Araştırmacılar aynı zamanda partnerin olumlu bir destek sağlayıp sağlamadığını da analiz ettiler (örneğin, "Zor koşullarda elinden gelenin en iyisini yaptın; kimse daha fazlasını isteyemez" veya "Stresle ne kadar iyi başa çıktığın beni şaşırtıyor; benden daha fazla ”) veya olumsuz (" Aşırı tepki veriyorsun "veya" Kabaca geliyor ama bu akşam akşam yemeği için planın var mı? ").

Araştırmacılar ayrıca, çiftlerin el ele tutuşma veya sarılma gibi sözlü olmayan davranışlarının olumlu mu, yoksa nesnelerle oynamak ve göz temasından kaçınmak gibi olumsuz mu olduğunu da değerlendirdiler.

Bradbury, sonuçların, her ikisinin de zor günler geçirdiği durumlarda çiftlerin birbirleriyle etkileşim kurabilecekleri yollar önerdiğini söyledi. Bir eş, eşinin de zor bir gün geçirdiğini bilirse, stresini sakin ve gerçek bir şekilde ifade etmenin, duygusal bir özetten çok ondan iyi bir tepki alması daha olasıdır.

Ve bu koşullar altında Bradbury, "Adama, 'Tatlım, söylemen gereken her şeyi duymak istiyorum, ama gerçekten zor bir gün geçirdim' gibi bir şey söylemesi tavsiye edilebilir. Kendime 10 veya 15 dakika ayırabilir miyim? Sonra konuşacağız. "Bunun gibi kademeli bir geçiş onun için ani bir geçişten daha kolay olacak ve her iki ortağın da karşılaştıkları zorluklar üzerinde yeniden etkileşime girmesine ve işbirliği yapmasına olanak tanıyacak."

Cinsel yönelimlerine bakılmaksızın, hem erkekler hem de kadınlar, bu senaryolarda stresin oynadığı rolü kabul etmekten - partnerlerinin doğrudan sormadan ne kadar stresli olduğunu gerçekten bilemeyeceklerini fark ederek ve stresin kalabilme yeteneklerine müdahale edebileceğini anlayarak - fayda sağlayabilir. bağlı.

Bradbury, "Ortakların ilişkilerine getirdiği dış stres gerçek bir zorluk olabilir" dedi.

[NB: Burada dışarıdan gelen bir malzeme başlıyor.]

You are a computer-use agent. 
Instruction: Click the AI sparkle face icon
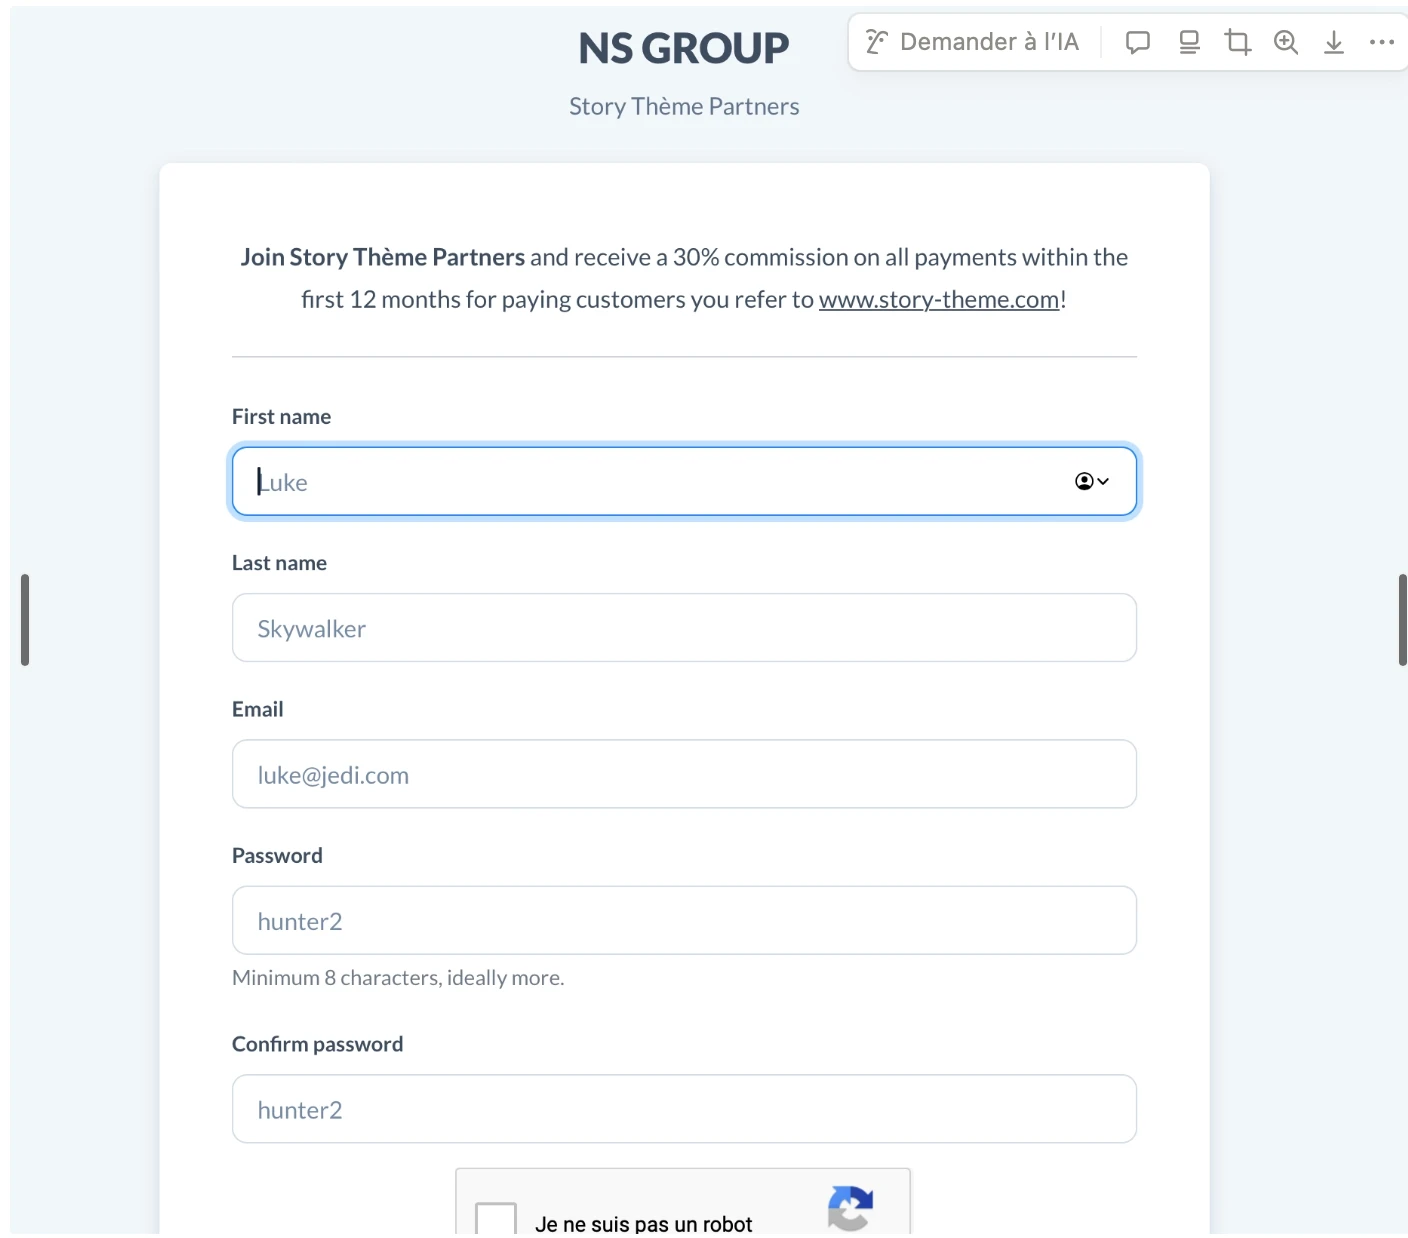877,42
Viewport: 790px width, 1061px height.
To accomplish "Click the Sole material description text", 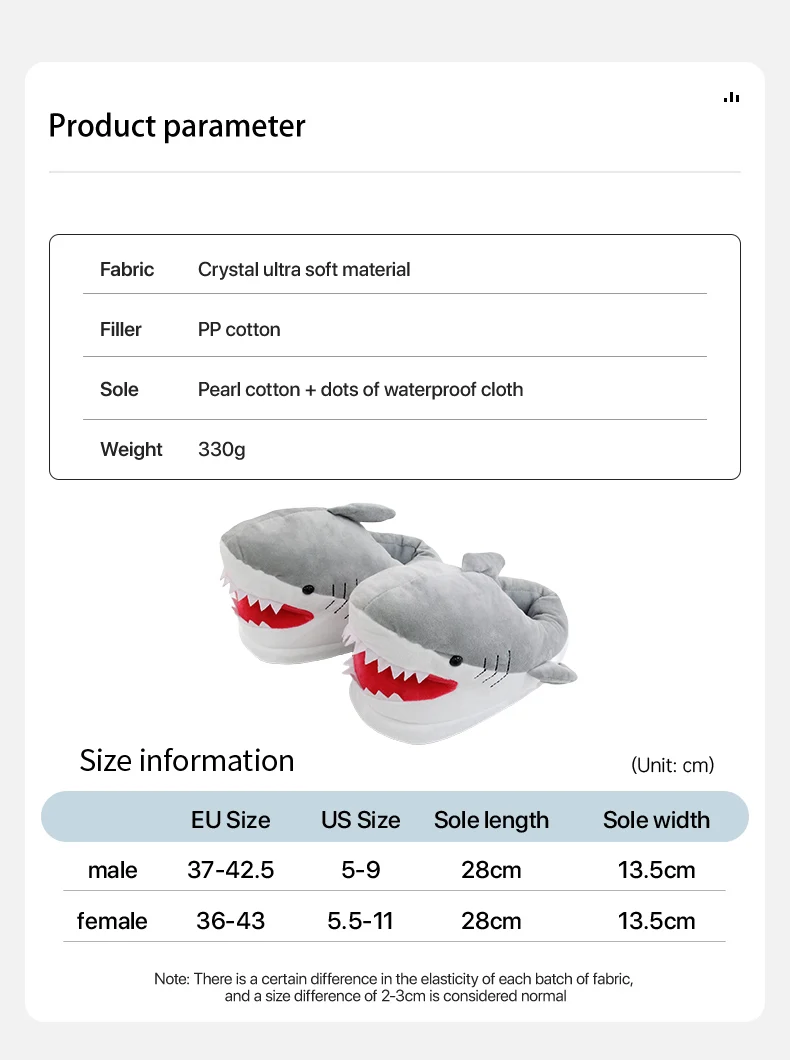I will pyautogui.click(x=360, y=389).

"Çünkü stres, her iki ortağın da destek ihtiyacını artırabilirken, aynı zamanda her iki ortağın da destek alma olasılığını azaltabilir. Stresin ince etkilerini takdir eden çiftler, zorluklara göğüs gerebilir ve hatta nasıl tepki verdiklerinden dolayı yakınlaşabilirler. "

Bulgular arasında:

  • Kadınlar, stresli olmadıkları halde, stresli olmayan erkeklerden biraz daha olumlu bir destekle karşılık verdiler, ancak hem stressiz erkekler hem de stressiz kadınlar, partnerlerine bol miktarda olumlu destek sağladılar;
  • Kadınlar, bir partnerin duygusal kaygı ve stres ifadelerine tepki vermede erkeklerden daha iyidir. Erkeklerin bu anlarda duygusal olarak "su basması" daha olasıdır, bu da onların daha az pozitif olmasına ve daha az empati ifade etmesine yol açar;
  • Erkekler stresli hale geldiklerinde, olumlu destek üretme yetenekleri bozulur ve daha fazla sayıda olumsuz yorum yaparlar.

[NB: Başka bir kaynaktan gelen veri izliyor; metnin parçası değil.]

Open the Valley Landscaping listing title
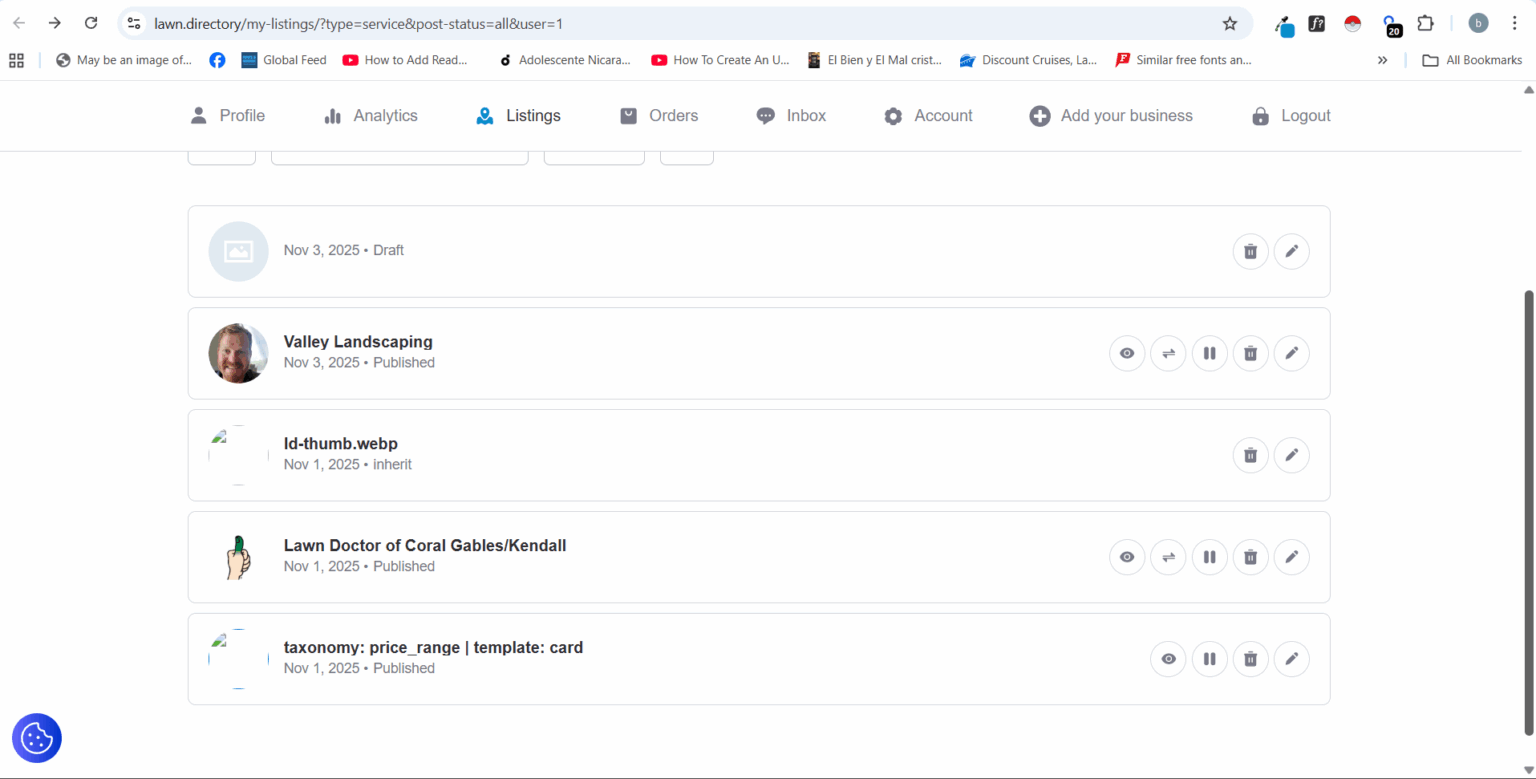The width and height of the screenshot is (1536, 779). 358,342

Stresli erkekler, partnerleri stresini duygusal olarak nötr veya gerçek anlamda ifade ettiğinde destekleyicidir, ancak stresi duygusal terimlerle ifade ettiğinde daha az tepki verir.

UCLA'da psikoloji profesörü olan Bradbury, "Stres, ilişkilerde görünmez bir katildir" dedi.

"Partnerleri kötü bir gün geçirdiğinde ve özellikle de gözle görülür şekilde üzgün olduğunda erkeklerin daha az destekleyici olma eğilimini artırıyor.

Yine de bu olumsuzluğun alıcı tarafındaki kadın, suçlunun stres olduğunu fark etmeyebilir ve bu da her iki partnerin de yanlış anlaşıldığını hissetmesine neden olur.